Code review request. Why is this Rust code 3 times slower than Go

ymetelkin · July 10, 2023, 1:04am

What is fundamentally wrong with this code if it runs 3 times slower than similar Go code? What am I doing wrong? Yes, I ran it in release mode. Yes, it could be a one line code using collection traits. I just want to know where the bottleneck is.

struct Word {
    text: String,
}

fn get_words(v: &Vec<u8>) -> Vec<Word> {
    let mut words: Vec<Word> = Vec::new();
    let mut lh: usize = 0;

    for i in 0..v.len() {
        if v[i].is_ascii_whitespace() {
            if i > lh {
                let s = String::from_utf8_lossy(&v[lh..i]).to_string();
                words.push(Word { text: s });
            }
            lh = i + 1;
        }
    }

    words
}

Here is its Go counterpart:

type Word struct {
	Text string
}

func getWords(bs []byte) []Word {
	var (
		words []Word
		lh    int
	)

	for i := 0; i < len(bs); i++ {
		b := bs[i]
		if b == ' ' || b == '\r' || b == '\n' {
			if i > lh {
				words = append(words, Word{
					Text: string(bs[lh:i]),
				})
			}
			lh = i + 1
		}
	}

	return words
}

carey · July 10, 2023, 1:35am

I haven’t tried it out, but a Go string is just bytes, right? That would make the equivalent Rust code use

struct Word {
    text: Vec<u8>,
}

instead, and something like Vec::from(&v[lh..i]) instead of from_utf8_lossy. The latter has some extra overhead to check for a valid UTF-8 string.

ymetelkin · July 10, 2023, 1:42am

Strings everywhere are just bytes. And I do safe (meaning, not the fastest) conversion from bytes to string in my Go version. But, even after updating Rust to make text field Vec and using Vec::from(&v[lh..i]), the result is the same -- Go is 3 times faster.

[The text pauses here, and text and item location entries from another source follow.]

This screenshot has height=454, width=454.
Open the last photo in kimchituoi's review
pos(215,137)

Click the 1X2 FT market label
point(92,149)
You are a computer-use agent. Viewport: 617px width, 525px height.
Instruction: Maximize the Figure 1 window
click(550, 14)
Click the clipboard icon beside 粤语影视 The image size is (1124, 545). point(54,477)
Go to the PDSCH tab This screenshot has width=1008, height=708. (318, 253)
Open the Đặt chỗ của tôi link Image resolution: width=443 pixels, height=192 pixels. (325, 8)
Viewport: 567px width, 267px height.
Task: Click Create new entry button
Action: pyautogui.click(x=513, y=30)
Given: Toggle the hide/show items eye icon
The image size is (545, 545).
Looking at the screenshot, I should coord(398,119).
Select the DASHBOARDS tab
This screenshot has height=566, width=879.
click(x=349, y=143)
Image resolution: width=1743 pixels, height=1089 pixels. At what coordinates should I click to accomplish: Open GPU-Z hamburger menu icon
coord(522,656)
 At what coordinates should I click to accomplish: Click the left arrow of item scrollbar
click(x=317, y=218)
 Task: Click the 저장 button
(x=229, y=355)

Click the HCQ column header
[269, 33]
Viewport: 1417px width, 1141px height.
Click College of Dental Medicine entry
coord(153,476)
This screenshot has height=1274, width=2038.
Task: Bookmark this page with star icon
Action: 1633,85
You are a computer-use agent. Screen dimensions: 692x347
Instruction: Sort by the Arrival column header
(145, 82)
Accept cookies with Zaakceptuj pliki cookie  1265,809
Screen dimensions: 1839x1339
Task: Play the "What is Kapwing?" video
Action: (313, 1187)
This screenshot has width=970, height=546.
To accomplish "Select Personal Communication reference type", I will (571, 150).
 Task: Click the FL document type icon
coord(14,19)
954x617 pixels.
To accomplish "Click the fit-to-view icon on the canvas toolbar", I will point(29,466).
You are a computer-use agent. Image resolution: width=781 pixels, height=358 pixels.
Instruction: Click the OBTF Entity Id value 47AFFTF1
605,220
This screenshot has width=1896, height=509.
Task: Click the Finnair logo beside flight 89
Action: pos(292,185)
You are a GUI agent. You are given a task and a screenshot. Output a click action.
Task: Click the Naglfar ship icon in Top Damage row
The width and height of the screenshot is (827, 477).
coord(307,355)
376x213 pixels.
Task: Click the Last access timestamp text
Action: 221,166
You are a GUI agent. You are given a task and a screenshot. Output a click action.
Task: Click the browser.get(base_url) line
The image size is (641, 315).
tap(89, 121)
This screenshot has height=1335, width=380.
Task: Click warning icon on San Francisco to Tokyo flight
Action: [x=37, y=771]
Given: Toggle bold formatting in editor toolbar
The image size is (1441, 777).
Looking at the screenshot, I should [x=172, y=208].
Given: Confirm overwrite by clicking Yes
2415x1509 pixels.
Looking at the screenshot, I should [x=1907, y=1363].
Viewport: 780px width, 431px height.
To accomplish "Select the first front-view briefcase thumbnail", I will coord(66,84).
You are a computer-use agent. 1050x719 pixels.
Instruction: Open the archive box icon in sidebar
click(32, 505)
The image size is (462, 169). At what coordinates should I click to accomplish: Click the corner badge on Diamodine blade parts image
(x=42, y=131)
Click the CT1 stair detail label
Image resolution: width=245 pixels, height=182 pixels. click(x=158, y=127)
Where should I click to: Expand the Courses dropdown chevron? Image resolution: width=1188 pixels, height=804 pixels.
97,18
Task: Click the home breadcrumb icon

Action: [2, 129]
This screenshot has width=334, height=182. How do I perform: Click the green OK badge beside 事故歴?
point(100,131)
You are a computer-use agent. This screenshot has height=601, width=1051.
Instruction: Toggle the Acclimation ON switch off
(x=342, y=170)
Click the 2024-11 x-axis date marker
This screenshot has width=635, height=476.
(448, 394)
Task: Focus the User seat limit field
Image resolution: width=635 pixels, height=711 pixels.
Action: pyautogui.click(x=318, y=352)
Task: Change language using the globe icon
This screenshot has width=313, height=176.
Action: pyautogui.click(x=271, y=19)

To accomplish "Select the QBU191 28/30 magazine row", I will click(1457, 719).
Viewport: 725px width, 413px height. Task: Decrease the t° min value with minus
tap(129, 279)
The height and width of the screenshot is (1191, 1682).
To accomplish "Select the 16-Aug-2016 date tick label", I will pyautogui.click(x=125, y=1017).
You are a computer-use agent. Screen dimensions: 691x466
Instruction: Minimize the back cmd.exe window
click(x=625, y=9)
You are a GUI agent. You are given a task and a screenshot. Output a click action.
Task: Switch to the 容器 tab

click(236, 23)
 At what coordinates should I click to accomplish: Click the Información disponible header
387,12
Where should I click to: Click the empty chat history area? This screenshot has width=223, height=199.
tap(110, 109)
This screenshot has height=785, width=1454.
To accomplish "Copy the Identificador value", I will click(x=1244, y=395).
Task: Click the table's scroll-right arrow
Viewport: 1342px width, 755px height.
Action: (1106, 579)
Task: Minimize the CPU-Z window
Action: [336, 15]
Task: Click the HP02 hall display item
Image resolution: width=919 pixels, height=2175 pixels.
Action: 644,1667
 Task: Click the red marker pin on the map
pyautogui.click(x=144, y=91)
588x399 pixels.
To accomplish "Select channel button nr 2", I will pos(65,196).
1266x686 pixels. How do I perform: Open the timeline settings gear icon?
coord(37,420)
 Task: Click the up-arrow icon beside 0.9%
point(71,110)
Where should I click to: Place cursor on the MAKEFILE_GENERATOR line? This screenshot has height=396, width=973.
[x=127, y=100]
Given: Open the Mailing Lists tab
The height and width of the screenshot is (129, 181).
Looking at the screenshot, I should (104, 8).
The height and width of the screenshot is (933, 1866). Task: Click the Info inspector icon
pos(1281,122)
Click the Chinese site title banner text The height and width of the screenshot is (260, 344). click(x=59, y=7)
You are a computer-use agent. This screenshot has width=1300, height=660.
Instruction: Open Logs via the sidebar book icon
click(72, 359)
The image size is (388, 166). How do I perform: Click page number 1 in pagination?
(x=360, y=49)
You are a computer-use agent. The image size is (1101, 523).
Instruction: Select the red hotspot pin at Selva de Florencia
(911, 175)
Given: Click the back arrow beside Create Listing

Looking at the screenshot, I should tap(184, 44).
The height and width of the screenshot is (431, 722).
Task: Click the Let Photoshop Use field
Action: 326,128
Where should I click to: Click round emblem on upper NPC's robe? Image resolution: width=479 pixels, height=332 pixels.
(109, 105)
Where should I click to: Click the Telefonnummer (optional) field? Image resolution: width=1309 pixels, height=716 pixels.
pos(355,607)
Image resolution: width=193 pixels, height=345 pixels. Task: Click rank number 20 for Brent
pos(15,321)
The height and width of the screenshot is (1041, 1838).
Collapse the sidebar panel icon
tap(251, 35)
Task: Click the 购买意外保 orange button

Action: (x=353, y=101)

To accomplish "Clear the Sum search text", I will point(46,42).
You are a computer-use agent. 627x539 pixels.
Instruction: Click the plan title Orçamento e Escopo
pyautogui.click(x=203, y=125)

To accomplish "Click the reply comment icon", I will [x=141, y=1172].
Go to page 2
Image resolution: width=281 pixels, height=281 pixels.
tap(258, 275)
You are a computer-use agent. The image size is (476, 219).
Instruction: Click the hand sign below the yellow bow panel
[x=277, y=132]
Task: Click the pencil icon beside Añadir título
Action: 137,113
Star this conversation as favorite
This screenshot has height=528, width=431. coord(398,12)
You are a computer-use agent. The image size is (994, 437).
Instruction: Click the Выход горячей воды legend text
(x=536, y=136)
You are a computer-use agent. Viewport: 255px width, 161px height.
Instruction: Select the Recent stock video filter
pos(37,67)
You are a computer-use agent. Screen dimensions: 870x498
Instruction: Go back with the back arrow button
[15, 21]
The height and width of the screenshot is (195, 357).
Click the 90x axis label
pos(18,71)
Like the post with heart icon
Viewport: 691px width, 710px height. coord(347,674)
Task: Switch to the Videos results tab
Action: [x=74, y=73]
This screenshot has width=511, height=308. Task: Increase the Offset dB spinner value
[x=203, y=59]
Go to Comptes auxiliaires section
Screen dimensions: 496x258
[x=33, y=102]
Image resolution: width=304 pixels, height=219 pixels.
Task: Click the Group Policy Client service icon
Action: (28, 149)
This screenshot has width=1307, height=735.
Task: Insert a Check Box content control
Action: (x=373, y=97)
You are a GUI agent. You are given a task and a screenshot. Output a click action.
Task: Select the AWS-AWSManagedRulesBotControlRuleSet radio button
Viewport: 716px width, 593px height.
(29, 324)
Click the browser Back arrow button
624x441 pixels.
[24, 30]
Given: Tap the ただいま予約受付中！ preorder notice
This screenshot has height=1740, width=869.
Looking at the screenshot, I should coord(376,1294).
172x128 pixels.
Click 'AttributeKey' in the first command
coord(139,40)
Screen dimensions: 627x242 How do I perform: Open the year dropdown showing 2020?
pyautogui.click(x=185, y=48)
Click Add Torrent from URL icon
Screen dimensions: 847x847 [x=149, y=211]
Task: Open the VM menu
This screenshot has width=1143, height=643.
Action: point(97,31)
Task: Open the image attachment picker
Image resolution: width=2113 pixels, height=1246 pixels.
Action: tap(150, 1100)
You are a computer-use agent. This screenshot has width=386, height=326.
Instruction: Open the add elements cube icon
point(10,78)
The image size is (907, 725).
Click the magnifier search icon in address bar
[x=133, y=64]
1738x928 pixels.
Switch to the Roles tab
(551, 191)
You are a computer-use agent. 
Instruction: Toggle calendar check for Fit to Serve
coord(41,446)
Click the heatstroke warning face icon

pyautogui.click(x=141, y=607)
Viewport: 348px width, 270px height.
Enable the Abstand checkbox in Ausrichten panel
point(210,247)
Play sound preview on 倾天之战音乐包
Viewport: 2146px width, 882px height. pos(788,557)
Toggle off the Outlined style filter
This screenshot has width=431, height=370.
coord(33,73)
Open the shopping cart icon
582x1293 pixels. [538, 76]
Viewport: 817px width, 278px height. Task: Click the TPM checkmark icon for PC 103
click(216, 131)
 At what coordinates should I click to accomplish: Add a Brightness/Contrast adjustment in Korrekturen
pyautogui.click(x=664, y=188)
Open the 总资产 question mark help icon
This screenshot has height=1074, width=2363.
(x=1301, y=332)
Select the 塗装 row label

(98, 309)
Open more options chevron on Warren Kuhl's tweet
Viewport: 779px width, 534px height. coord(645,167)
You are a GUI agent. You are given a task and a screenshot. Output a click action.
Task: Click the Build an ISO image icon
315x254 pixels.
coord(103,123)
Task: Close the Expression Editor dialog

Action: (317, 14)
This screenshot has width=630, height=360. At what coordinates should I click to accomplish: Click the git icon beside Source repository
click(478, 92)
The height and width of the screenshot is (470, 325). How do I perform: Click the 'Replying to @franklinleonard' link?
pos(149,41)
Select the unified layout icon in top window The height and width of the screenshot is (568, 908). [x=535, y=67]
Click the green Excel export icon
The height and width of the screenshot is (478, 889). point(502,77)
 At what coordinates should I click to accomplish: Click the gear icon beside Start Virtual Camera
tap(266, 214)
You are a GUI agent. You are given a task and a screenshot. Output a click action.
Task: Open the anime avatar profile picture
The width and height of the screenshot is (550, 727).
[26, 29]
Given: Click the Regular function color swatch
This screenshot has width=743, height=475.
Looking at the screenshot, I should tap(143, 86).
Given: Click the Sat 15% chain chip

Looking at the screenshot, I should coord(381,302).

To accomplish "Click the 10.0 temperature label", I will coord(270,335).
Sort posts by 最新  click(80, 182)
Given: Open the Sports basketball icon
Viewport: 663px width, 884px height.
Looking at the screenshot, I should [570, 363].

Hyeonu · July 10, 2023, 1:42am

Here you're constructing String from byte slice using String::from_utf8_lossy, duplicate it from its content using .to_string(), and immediately dropping the original one by not using it. Fixing it may gives huge boost but I'd not expect it to beat the Go version since

Go doesn't care for its string type contains invalid UTF-8 sequence so it doesn't check it. String::from_utf8_lossy check it and perform lossy conversion.
For small programs of this size it's common for garbage collectors not run even once. By not running it it not only skips GC tracking cost but also heap deallocation cost entirely. Rust doesn't have GC and it should free allocations whenever it's not used.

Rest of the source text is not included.